Figure 2. Confined migration leads to chromatin protrusions, nuclear fragmentation, and DNA damage.

(A) Representative image of an MDA-MB-231 cell co-expressing GFP-lamin C and H2B-RFP developing chromatin protrusion (arrowhead) during migration through a microfluidic constriction. Scale bar: 5 µm. (B) HT1080 cell in a collagen matrix (2.5 mg/mL + GM6001) with chromatin protrusion (arrowheads) across the nuclear lamina, stained for lamin A/C (green), DNA (red), and F-actin (turquoise).
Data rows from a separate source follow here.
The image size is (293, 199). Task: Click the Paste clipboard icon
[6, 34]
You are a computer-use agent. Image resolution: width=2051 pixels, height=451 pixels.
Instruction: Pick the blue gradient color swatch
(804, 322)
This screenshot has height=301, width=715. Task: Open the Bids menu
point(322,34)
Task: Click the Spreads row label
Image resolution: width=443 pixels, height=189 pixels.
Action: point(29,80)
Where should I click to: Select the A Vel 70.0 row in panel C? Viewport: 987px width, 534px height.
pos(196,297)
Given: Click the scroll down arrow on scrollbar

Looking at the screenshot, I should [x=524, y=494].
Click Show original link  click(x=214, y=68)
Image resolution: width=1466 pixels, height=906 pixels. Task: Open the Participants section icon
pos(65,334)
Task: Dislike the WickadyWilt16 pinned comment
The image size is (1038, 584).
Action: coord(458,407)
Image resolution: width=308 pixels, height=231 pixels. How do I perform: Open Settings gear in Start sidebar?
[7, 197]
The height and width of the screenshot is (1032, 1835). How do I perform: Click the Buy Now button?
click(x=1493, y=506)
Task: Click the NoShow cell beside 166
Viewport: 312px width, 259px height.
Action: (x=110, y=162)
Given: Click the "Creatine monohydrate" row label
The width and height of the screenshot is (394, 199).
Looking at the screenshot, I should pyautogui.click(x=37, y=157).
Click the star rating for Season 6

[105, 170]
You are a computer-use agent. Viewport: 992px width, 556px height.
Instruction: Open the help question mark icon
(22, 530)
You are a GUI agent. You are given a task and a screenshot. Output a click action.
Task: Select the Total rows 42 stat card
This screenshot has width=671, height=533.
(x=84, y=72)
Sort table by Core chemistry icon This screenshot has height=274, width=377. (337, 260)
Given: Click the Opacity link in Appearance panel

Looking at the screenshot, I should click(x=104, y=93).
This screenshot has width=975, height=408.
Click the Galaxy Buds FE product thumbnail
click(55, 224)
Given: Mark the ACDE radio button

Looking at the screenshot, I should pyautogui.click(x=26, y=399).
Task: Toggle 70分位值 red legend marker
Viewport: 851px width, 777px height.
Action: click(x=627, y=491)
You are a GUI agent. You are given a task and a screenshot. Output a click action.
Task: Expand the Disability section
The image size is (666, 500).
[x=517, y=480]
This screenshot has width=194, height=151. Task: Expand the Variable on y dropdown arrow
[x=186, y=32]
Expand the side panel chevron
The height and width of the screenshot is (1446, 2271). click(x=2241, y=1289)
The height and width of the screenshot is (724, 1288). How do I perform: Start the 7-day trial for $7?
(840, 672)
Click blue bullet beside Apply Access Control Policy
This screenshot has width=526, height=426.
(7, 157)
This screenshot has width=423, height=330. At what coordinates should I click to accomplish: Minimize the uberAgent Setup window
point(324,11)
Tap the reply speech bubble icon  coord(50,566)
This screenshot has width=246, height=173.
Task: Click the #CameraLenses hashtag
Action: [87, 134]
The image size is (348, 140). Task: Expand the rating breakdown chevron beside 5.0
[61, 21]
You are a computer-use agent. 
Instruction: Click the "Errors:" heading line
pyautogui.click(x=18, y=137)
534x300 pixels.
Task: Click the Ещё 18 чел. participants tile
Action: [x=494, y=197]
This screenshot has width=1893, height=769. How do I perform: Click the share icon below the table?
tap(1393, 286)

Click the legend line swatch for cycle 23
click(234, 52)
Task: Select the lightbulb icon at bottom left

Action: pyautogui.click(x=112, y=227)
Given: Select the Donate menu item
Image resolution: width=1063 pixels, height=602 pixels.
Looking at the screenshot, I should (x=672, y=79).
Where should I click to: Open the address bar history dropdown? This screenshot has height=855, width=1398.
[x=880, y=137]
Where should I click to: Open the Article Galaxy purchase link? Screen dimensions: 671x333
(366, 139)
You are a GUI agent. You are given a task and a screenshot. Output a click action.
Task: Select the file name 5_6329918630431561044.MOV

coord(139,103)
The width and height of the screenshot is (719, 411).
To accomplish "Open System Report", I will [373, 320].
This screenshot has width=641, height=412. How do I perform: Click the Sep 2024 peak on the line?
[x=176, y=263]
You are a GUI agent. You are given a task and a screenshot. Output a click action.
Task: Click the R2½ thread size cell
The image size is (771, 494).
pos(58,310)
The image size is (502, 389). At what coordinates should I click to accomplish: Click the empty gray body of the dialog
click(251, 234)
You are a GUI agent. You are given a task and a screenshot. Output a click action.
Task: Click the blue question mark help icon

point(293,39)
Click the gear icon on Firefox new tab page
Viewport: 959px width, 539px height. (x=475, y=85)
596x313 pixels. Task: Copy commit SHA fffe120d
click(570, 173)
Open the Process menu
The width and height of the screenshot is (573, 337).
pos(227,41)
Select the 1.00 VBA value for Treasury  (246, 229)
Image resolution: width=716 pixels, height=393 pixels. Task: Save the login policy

Scale bars: 10 µm, 2 µm (bottom inset). (C) Percentage of cells with chromatin protrusions as a function of collagen matrix pore size. 2D, unconfined migration on glass slide. **, p < 0.01; ***, p < 0.0001; n = 50–146 cells per condition. (D) Representative image sequence of the formation of chromatin-filled nuclear membrane blebs (white arrowheads) and subsequent nuclear fragmentation in an MDA-MB-231 breast cancer cell co-expressing NLS-GFP (green) and H2B-RFP (red) during migration through consecutive 2 × 5 µm² constrictions. Insets are indicated by dashed lines. See also Movie S6. (E) Percentage of cells with fragmented nuclei before entry into constriction channel, inside the channel, and after exit. ***, p < 0.001; n = 9775, 1376, and 3072, respectively. (F) Example of an intact nucleus (left top), a nucleus with a small fragment (arrowhead) (left middle), and a nucleus with a γ-H2AX-positive fragment (left bottom). Scale bar: 10 µm. Percentage of cells with γ-H2AX-positive nuclear fragments before, inside, and after migration through constriction channels (right). ***, p < 0.001; n = 1376–3072 cells per condition. (G) Percentage of HT1080 cells migrating through 2 × 5 µm² or 1 × 5 µm² constrictions that formed 53BP1-RFP foci as a function of nuclear rupture. **, p < 0.01 n = 35 cells total. (H) Representative example of formation of 53BP1 foci (arrowheads) in U2OS cell co-expressing NLS-GFP and 53BP1-RFP during migration through 2 × 5 µm² constriction and NE rupture. Scale bar: 10 µm. Error bars in figure: mean ± s.e.